What This Repository Demonstrates

  • Pattern recognition across common interview problem families.
  • Clean and readable Python with type hints.
  • The ability to compare brute-force and optimized approaches.
  • Accurate time and space complexity analysis.
  • Testing against normal cases, edge cases, and failure cases.
  • Written technical communication instead of code-only submissions.
  • Consistent reflection on mistakes, tradeoffs, and reusable lessons.

Topics Covered

Topic Problems
Arrays & Hashing 8
Two Pointers 3
Sliding Window 4
Stack 1
Binary Search 2
Linked List 6
Trees 11
Heap / Priority Queue 1
Backtracking 2
Tries 3
Graphs 6
Advanced Graphs 1
1-D Dynamic Programming 10
2-D Dynamic Programming 2
Greedy 2
Intervals 5
Math & Geometry 3
Bit Manipulation 5
Total 75

Repository Structure

blind-75-python/
├── README.md
├── PROGRESS.md
├── LEARNING_LOG.md
├── progress.json
├── arrays-and-hashing/
│   ├── README.md
│   └── contains-duplicate/
│       ├── description.md
│       ├── notes.md
│       ├── solution.py
│       └── test_solution.py
├── two-pointers/
├── sliding-window/
├── ...
├── templates/
│   ├── description.md
│   ├── notes.md
│   ├── solution.py
│   └── test_solution.py
├── scripts/
│   ├── start_problem.py
│   ├── track_problem.py
│   └── update_progress.py
└── .github/workflows/python-tests.yml

Every problem folder uses the same format:

File Purpose
description.md Original summary, links, examples, constraints, and completion checklist
notes.md First thoughts, brute force, optimized reasoning, mistakes, and lessons
solution.py Final clean Python solution
test_solution.py Focused tests for normal and edge cases

Problem statements are summarized in my own words. Full copyrighted statements are not copied into this repository; each folder links back to the original problem.
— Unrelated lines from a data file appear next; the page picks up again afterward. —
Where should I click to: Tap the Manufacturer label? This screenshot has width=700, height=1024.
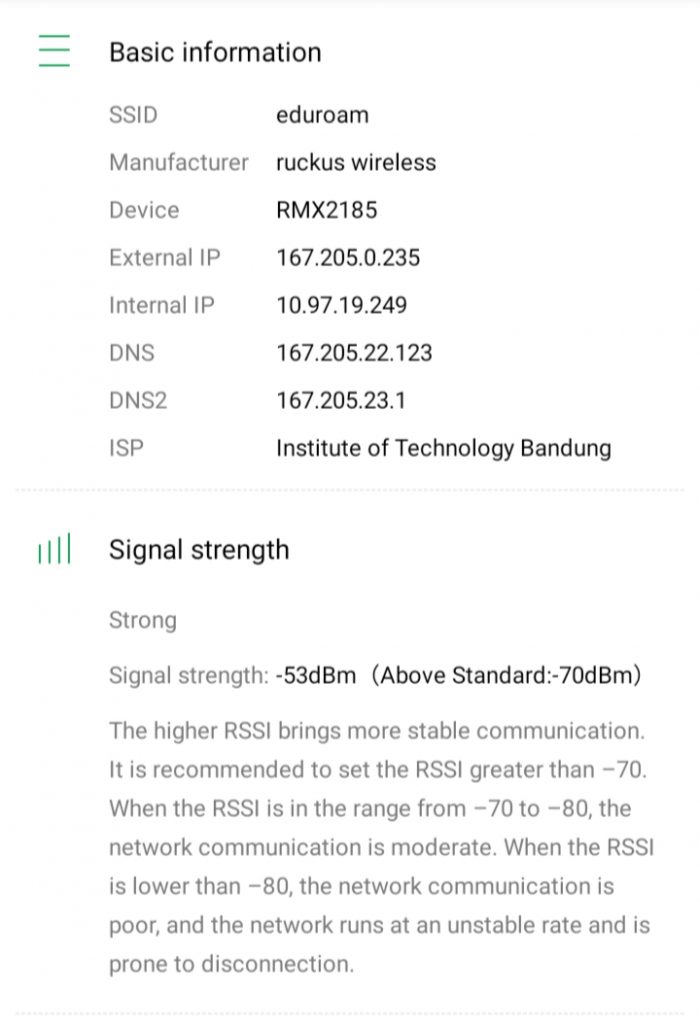click(x=178, y=163)
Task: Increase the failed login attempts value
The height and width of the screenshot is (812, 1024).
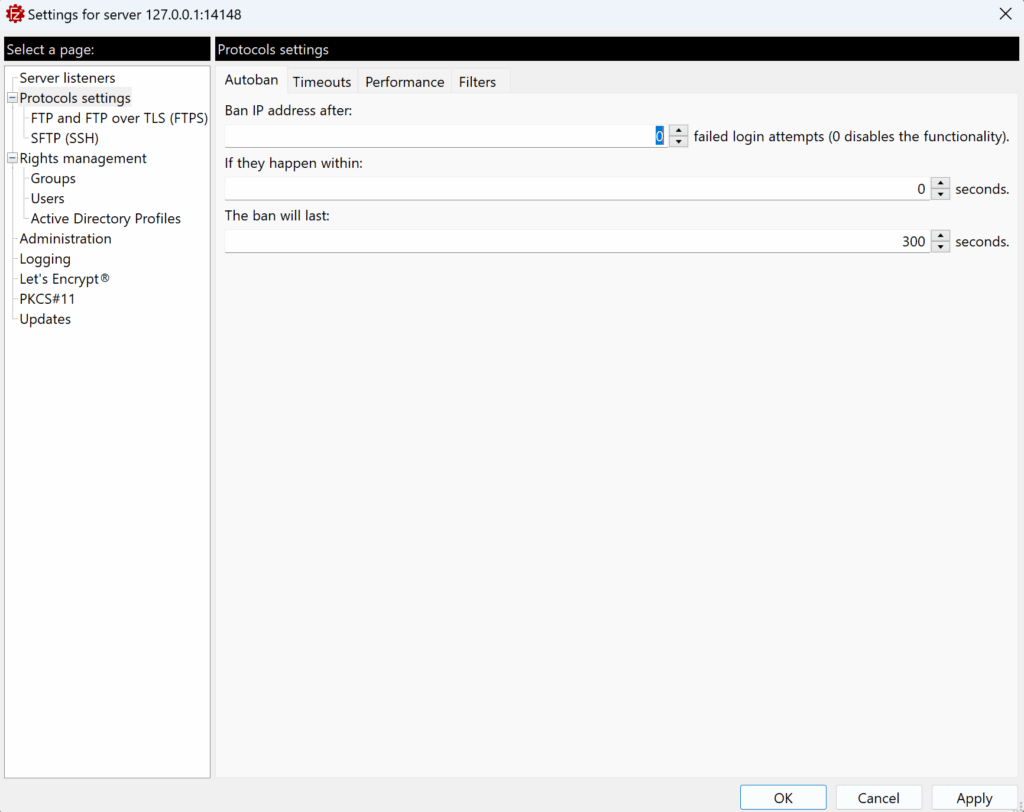Action: tap(679, 130)
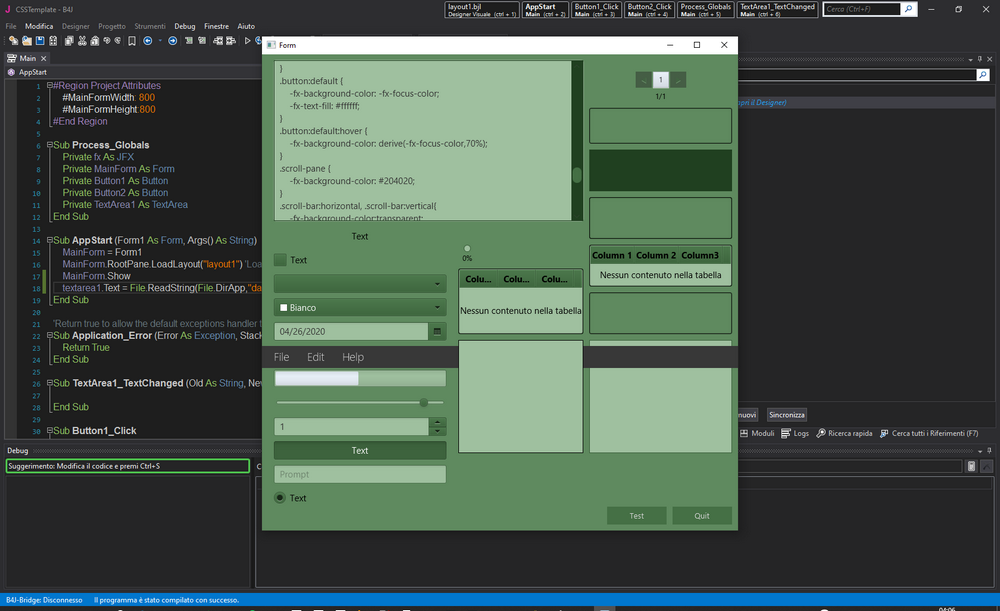Open the Bianco color combo box
1000x611 pixels.
tap(360, 307)
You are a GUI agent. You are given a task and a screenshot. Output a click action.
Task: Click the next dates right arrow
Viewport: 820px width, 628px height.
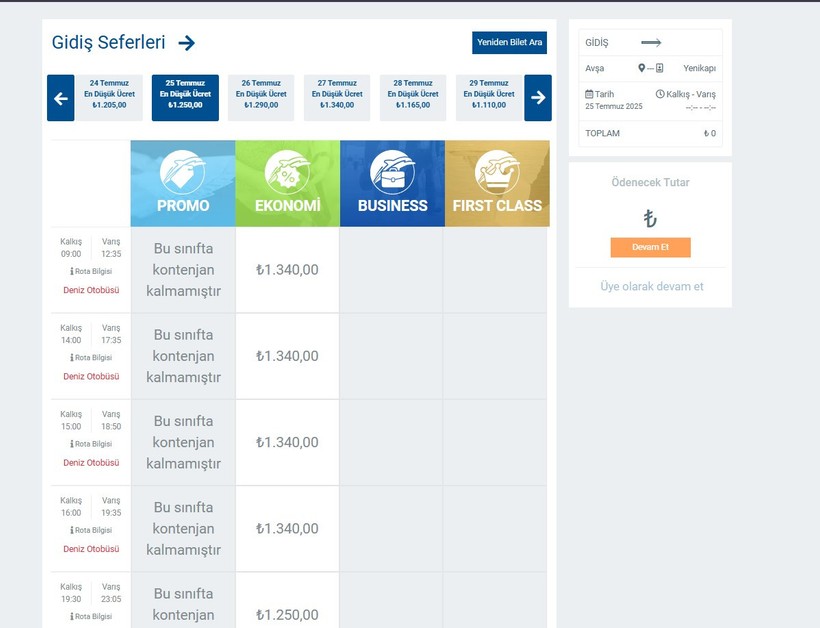click(x=538, y=98)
My Process for Every Problem

  1. Read the problem and restate it in my own words.
  2. Attempt it without looking at a solution.
  3. Record the first approach, including why it may be inefficient.
  4. Identify the core data structure or algorithmic pattern.
  5. Implement and test the optimized solution.
  6. Write the time and space complexity.
  7. Record mistakes and the general lesson that transfers to future problems.
  8. Revisit the problem later without notes to verify retention.

Time Tracking

Focused time includes:

  • Independent attempt time.
  • Studying hints or explanations.
  • Implementing and debugging.
  • Writing tests and documentation.
  • Reviewing the problem later.

The root progress summary is generated from progress.json.

Start a problem:

python scripts/start_problem.py valid-anagram

Add time and update its status:

python scripts/track_problem.py valid-anagram --status in_progress --add-minutes 35

Mark it complete:

python scripts/track_problem.py valid-anagram --status completed --add-minutes 20

Regenerate the progress files:

python scripts/update_progress.py

Running the Project

Create and activate a virtual environment:

python3 -m venv .venv
source .venv/bin/activate

Install development tools:

python -m pip install -r requirements-dev.txt

Run all tests:

pytest

Run code-quality checks:

ruff check .

Completion Standard

A problem counts as complete only when:

  • The final implementation works.
  • The solution is written cleanly in Python.
  • Tests cover important edge cases.
  • Time and space complexity are documented.
  • The reasoning is explained in my own words.
  • The time spent is recorded.
  • At least one reusable lesson is documented.

Learning Goals

By the end of the project, I expect to be able to:

  • Recognize common patterns before writing code.
  • Explain why an approach works, not only reproduce it.
  • Choose appropriate data structures based on constraints.
  • Analyze algorithmic complexity accurately.
  • Write interview-ready Python under time pressure.
  • Communicate technical decisions clearly to engineers and recruiters.

Attribution

The study list is based on the NeetCode Blind 75, and individual problem folders link to their original practice pages. All explanations, notes, tests, and implementations in this repository are my own unless explicitly attributed.

License

Code in this repository is available under the MIT License.